Kirstie Beaven explores her complicated feelings about current discussions around sexual consent, and what we should be aiming for…

We need to talk about consent. I know it might seem like everyone is doing that now, and obviously I’m grateful for that. But while the sharing of experiences in #MeToo has started to change the conversation around sex, our close focus on sexual consent leaves me with a nagging doubt: Consent? Is that it? Is that all we want?

The word doesn’t help. The fact that we often have to add modifiers to it – active consent, enthusiastic consent, continuing consent – might alert us to the idea that the word itself is not doing its job. Consent has an air of acquiescence to it, a sense of passivity even. ‘Permission for something to happen’ is how the OED has it. Not so much a choice as a giving in. Add to that, that its use in the news or in sex ed can often have the undertone (or indeed overtone) that it's something a woman needs to give to a man, with the still-lingering idea that women might at some point in their sexual lives just need to ‘lie back and think of England’. Consent seems to me the barest minimum in a human interaction – not the gold standard. And yet that’s how it’s used. As the thing that we should be striving towards in our sexual relationships. 

Perhaps we could use thinking, caring, empathising, giving. Participating. Something active and responsive. Maybe an even better word might be enjoying. Surely what we want is for anyone involved in a sexual encounter not merely to be saying yes, but to be actively interested and enjoying it, and to be aware of the other person’s interest and enjoyment. Like in life, like in all human relationships. Being aware of the other person and whether they are interested in what’s going on, from your topic of conversation, to the film you’ve chosen, to your bedroom desires is the key to all good relationships.

But we’re focused on the lowest bar possible. Consent. 

We all know saying yes is not the same as being interested and actively involved. And most humans can recognise and empathise with other human emotions, so we know if the other people in an interaction are not interested or involved. The key is whether we care about that. And caring about other humans’ experiences is really what this is all about. That’s why the bar is so low.  Because our society still encourages us all to put some people’s experiences above others, teaches us all that some people’s pleasure matters more than others, tells us all that some lives matter more than others. All of us. It’s not just men who are conditioned to think this, it’s women too. We are all complicit in the societal structures that tell us these things.

We still have a pervasive idea of who is the default human. That’s why even before the publication of her book, Invisible Women: Exposing Data Bias in a World Designed for Men Caroline Criado-Perez is receiving hundreds of incredulous tweets about things in everyday life that haven’t been designed for or tested on anyone other than an average height and build, young Caucasian man: from drugs to car seatbelts. Seeking the interest, enjoyment and involvement of anyone who isn’t seen as the default is woefully lacking in so many areas of our lives. And mostly we haven’t even noticed.

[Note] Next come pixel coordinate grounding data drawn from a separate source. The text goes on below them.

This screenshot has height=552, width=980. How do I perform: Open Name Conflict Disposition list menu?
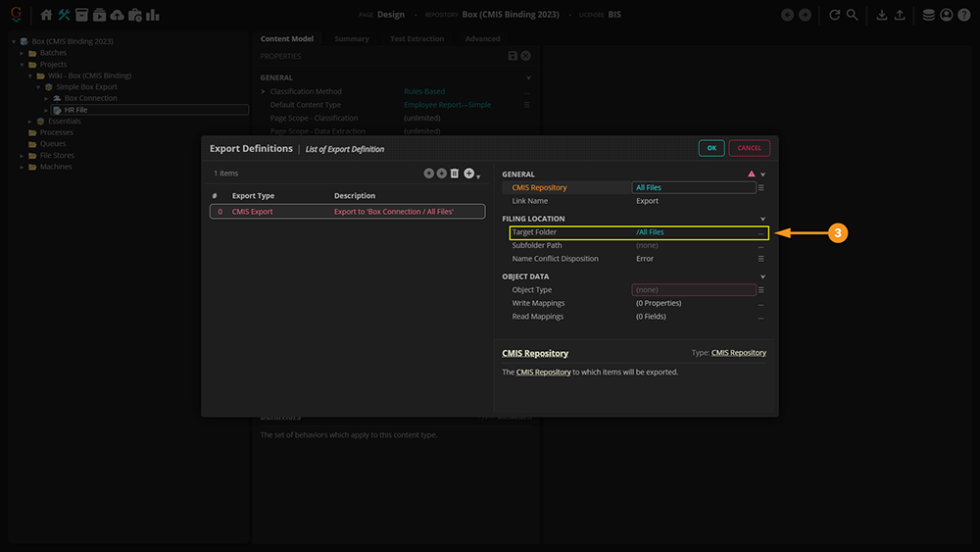point(760,259)
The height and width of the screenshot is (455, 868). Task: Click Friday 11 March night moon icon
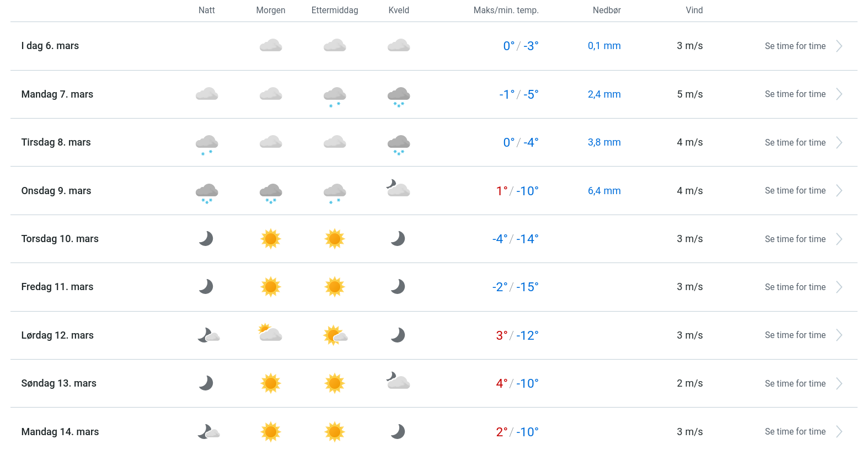coord(206,287)
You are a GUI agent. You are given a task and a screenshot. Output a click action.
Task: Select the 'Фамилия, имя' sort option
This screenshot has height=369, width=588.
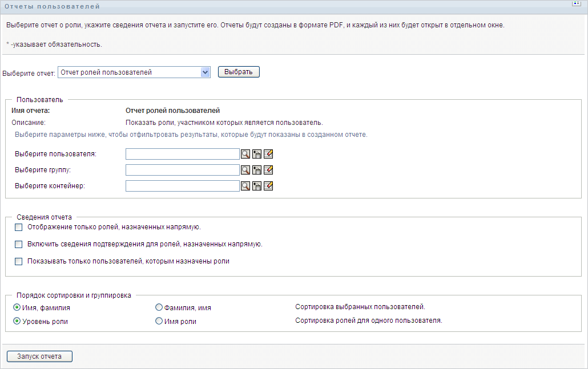159,307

I’m used to basic technology being a little bit difficult to use – buttons too far away, weight balance subtly off. I’m used to dining tables always being a bit too high for me – women tend to have a shorter torso length. I’m used to not seeing myself as the protagonist in most stories. I’m used to seeing myself as a victim in nearly all crime drama. I’m used to putting my thoughts across in a way to not cause offence. I’m used to effacing myself and my needs in general, as the least important. I’ve hardly noticed it at all.

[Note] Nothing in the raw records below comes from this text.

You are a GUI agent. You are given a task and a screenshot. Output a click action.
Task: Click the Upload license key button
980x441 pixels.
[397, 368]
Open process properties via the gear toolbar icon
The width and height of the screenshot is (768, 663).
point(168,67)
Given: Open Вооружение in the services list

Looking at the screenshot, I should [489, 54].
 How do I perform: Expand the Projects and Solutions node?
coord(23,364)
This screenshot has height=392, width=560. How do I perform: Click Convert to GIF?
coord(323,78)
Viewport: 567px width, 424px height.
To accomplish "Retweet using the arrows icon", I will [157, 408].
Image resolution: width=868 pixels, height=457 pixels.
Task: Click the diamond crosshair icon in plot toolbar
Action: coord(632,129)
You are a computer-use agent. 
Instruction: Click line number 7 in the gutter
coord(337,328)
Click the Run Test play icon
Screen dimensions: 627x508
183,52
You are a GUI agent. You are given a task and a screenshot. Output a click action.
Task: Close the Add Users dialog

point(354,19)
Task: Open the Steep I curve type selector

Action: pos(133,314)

But now, as I think more about what #MeToo means for me, and for all of us, I am starting to notice it. I notice that my son’s clothes are more comfortable than my daughter’s and I wonder what that makes them both feel like. I notice that the baddy in the stories is nearly always a man, right from the very first books, and I wonder what message this sends children. I notice that violence and aggression in male characters are not just tolerated, but subtly championed in cartoons, and I wonder what this role models for kids. I notice that boys police each other’s emotional responses, and I wonder how they get their feelings and emotional needs met. 

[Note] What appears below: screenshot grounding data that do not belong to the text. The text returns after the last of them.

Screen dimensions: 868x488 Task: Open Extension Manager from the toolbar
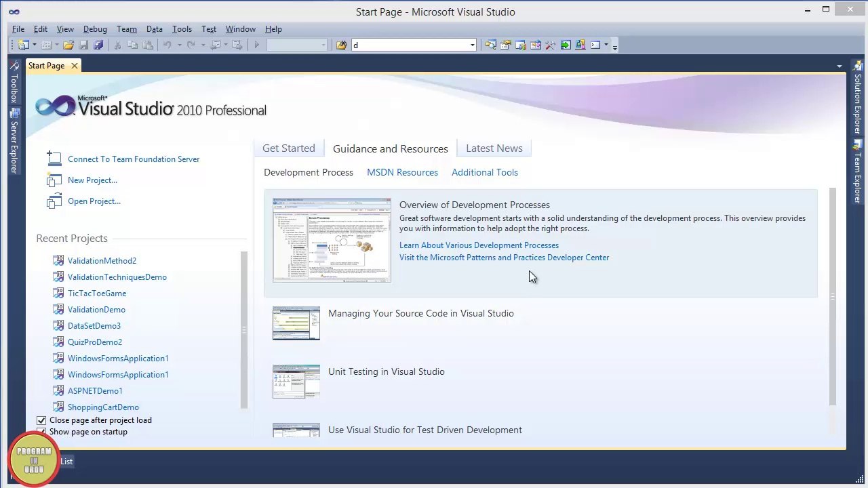pos(580,45)

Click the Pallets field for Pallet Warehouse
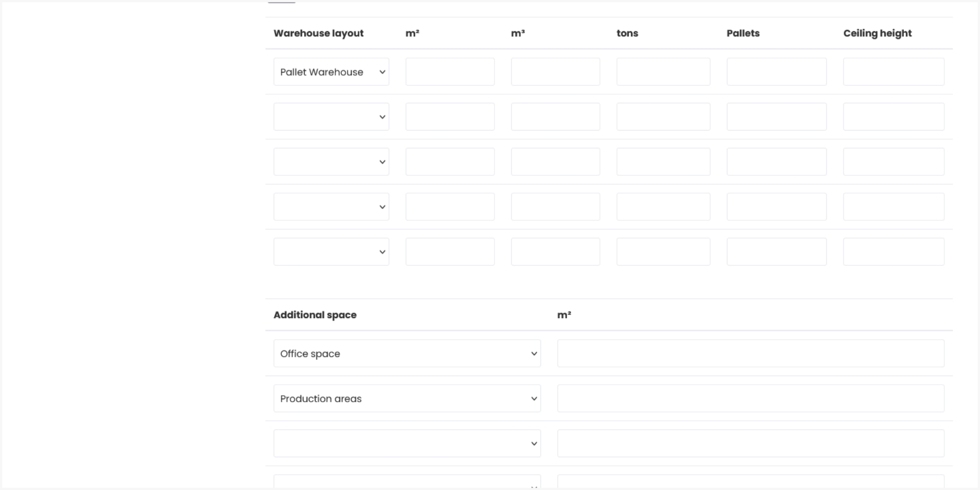point(776,72)
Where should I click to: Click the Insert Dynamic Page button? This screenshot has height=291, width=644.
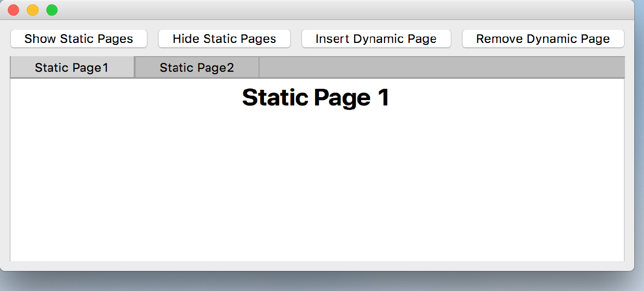tap(376, 39)
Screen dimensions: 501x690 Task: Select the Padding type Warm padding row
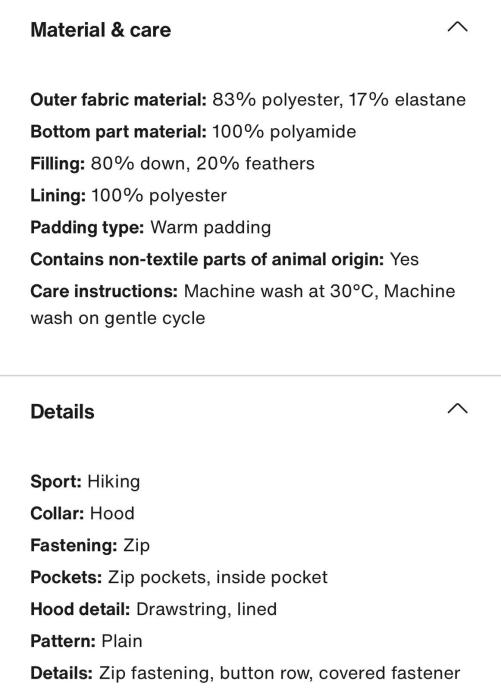click(150, 228)
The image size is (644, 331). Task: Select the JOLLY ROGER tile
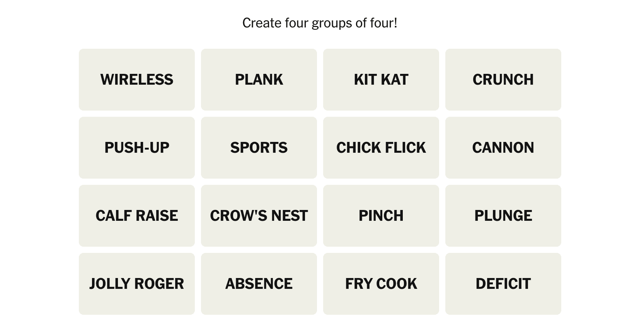pos(137,284)
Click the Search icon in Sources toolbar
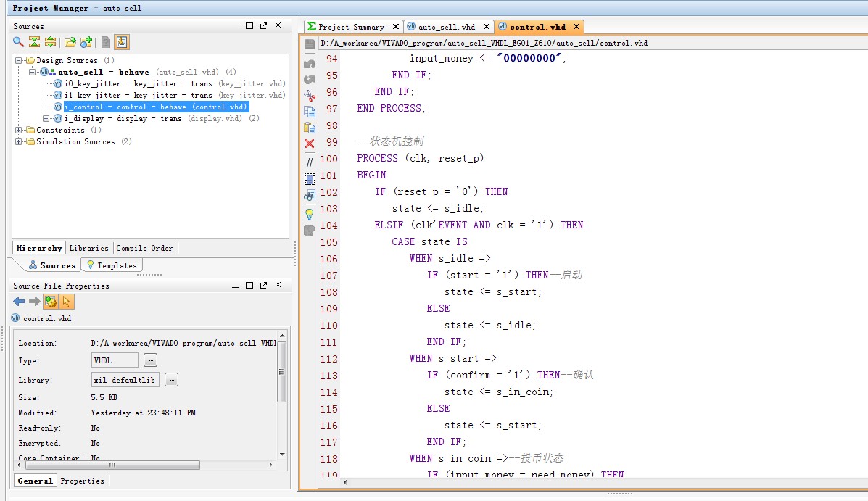The width and height of the screenshot is (868, 501). coord(19,42)
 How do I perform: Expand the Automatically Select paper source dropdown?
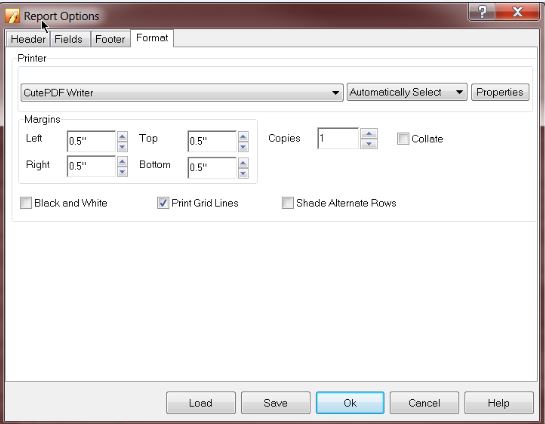(x=407, y=92)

Fixing our ideas around sexual consent and around what constitutes a real relationship will only come from fixing our ideas about how men and women, boys and girls, humans of all genders behave. It will come from realising gender is no division – and from always striving to make sure that all our experience and knowledge and pleasure counts as equal. It will come from knowing everyone deserves the same respect as we wish for ourselves. It will come from realising we are all humans. Consent just isn’t going to cut it. We all need more than that.